---------- INPUT RECORDS
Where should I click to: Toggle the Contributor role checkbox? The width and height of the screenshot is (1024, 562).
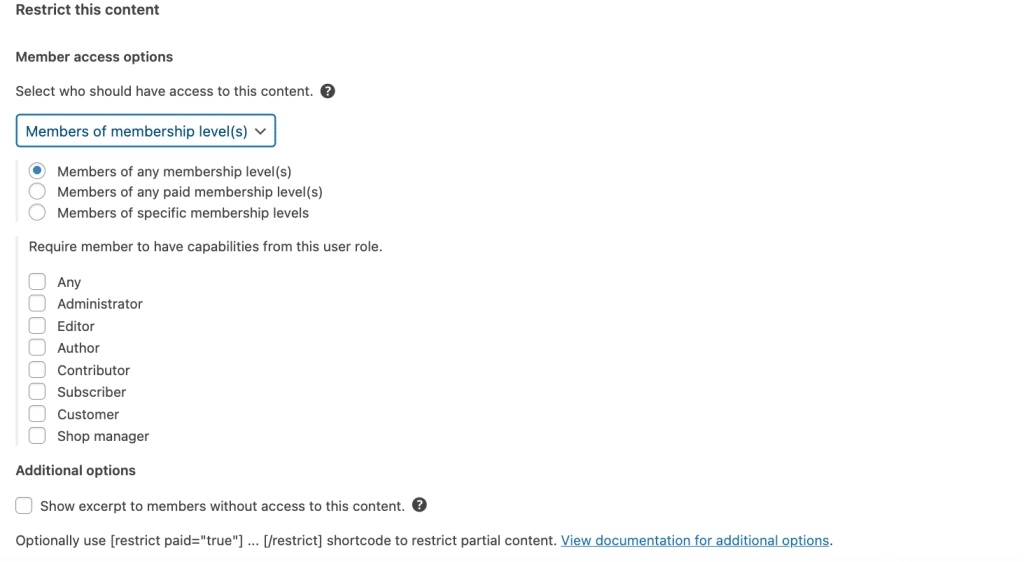tap(37, 369)
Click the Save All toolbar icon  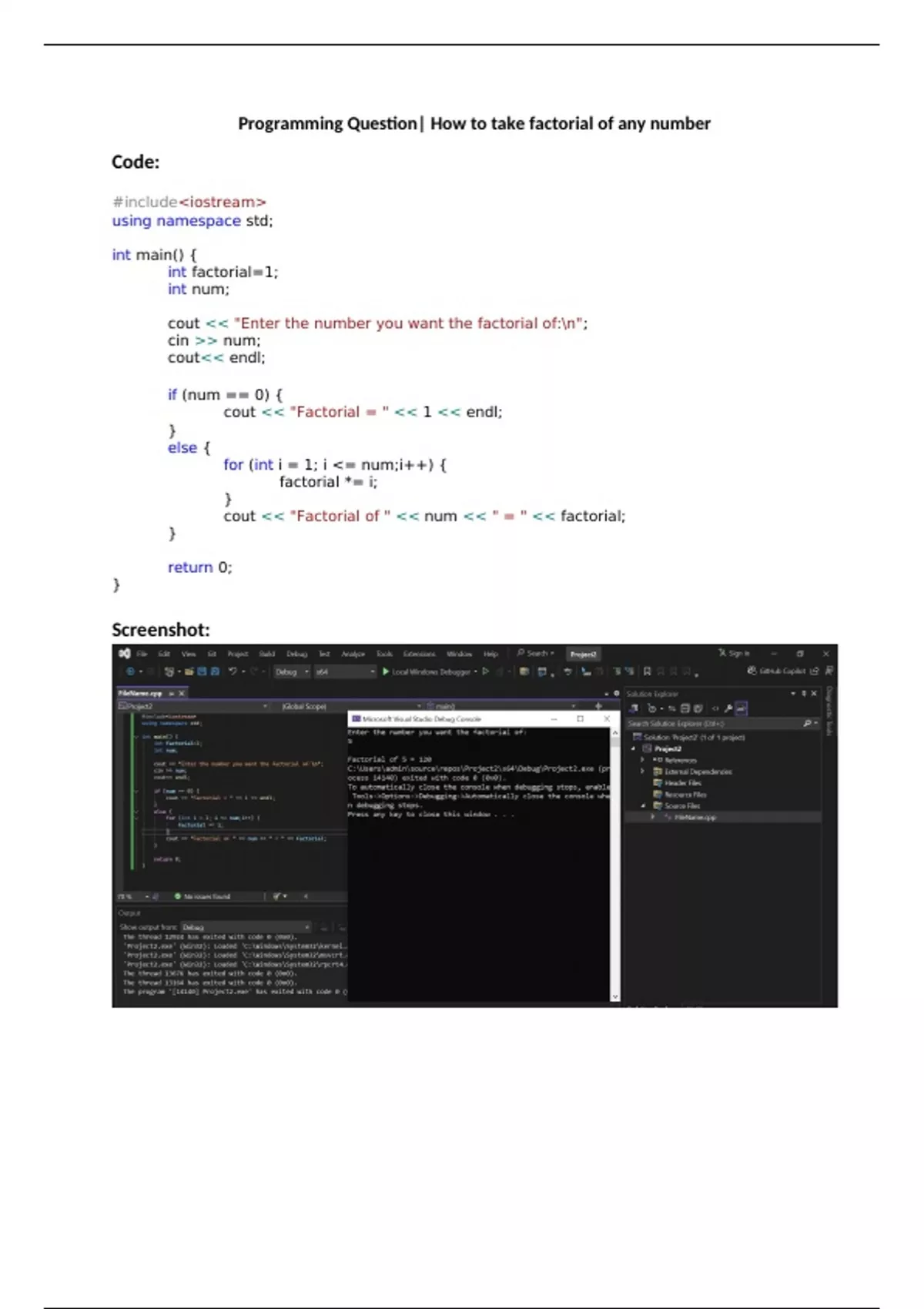pyautogui.click(x=215, y=671)
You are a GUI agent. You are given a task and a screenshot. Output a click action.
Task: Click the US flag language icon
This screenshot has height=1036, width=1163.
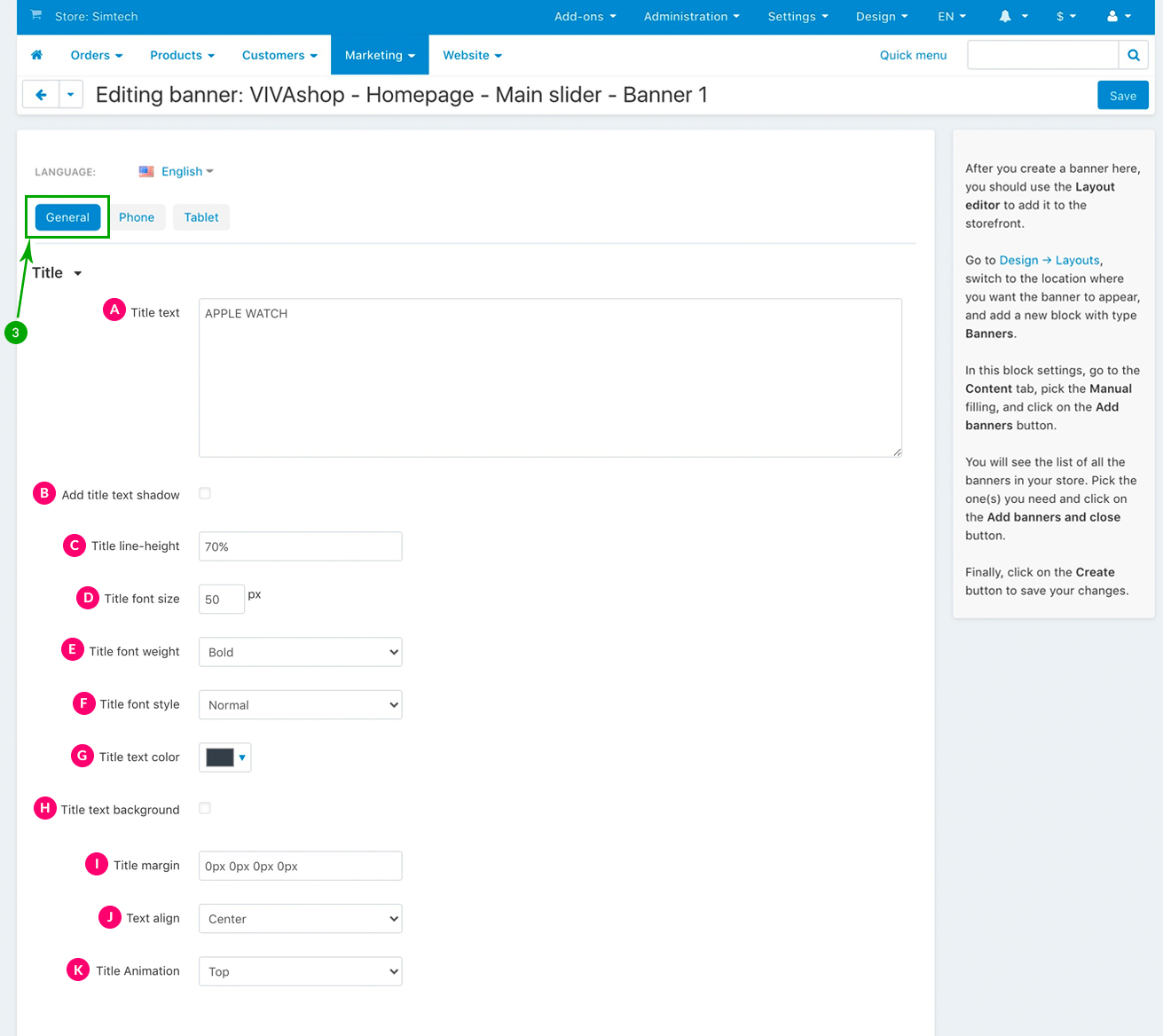(146, 171)
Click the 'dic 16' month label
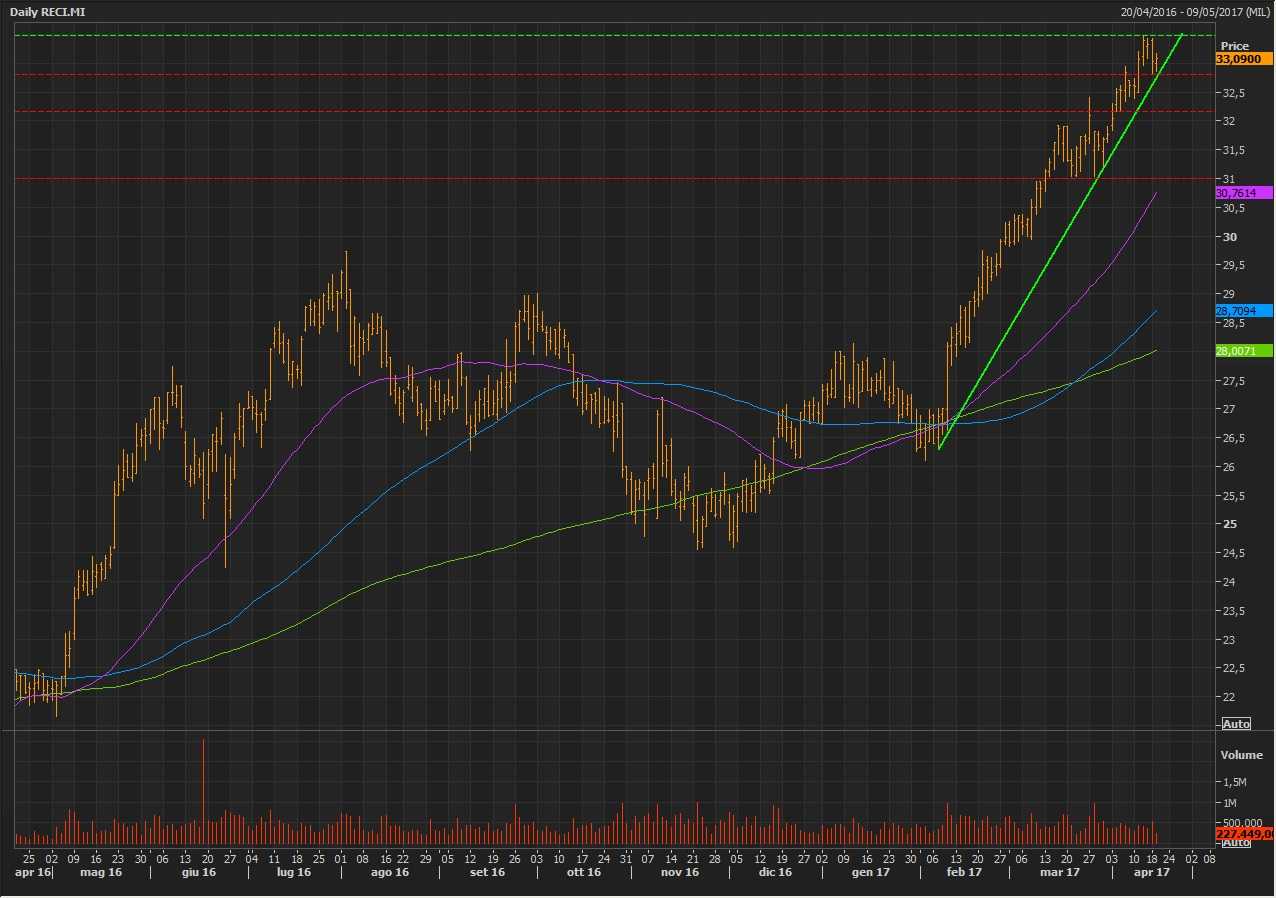Image resolution: width=1276 pixels, height=898 pixels. pos(774,872)
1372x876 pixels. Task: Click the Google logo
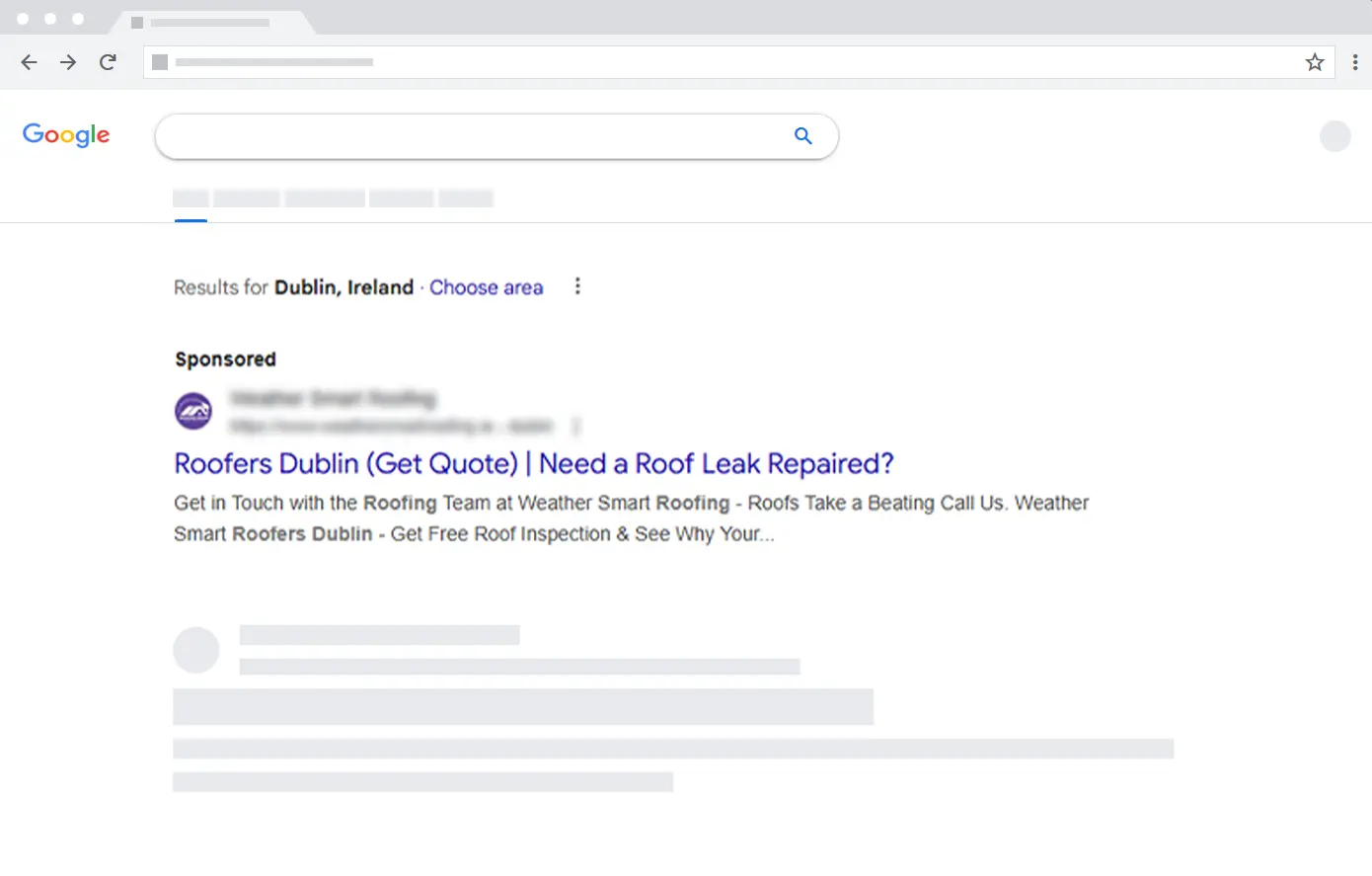point(66,135)
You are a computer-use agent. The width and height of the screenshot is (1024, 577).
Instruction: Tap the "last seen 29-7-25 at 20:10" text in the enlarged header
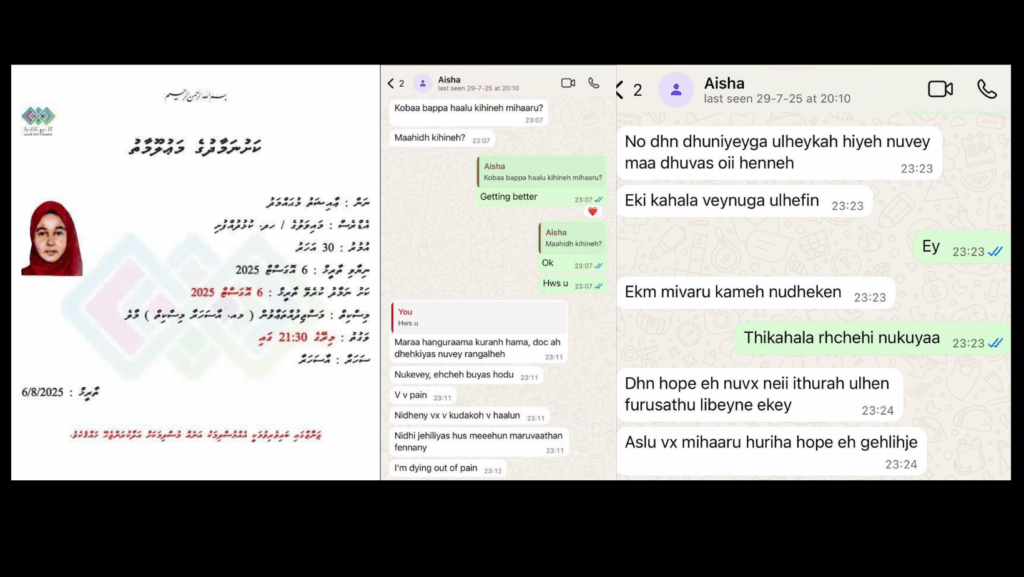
--------------------
■ **SET TASK**:
Echo every line of the items from the one containing "You are a GUI" down to the one containing "point(66,135)", both included, omitting the pictures.

■ **WORKED SOLUTION**:
You are a GUI agent. You are given a task and a screenshot. Output a click action.
Task: Click the US flag language icon
This screenshot has height=1036, width=1163.
(146, 171)
Click the 'dic 16' month label
Image resolution: width=1276 pixels, height=898 pixels. pos(774,872)
1372x876 pixels. Task: Click the Google logo
point(66,135)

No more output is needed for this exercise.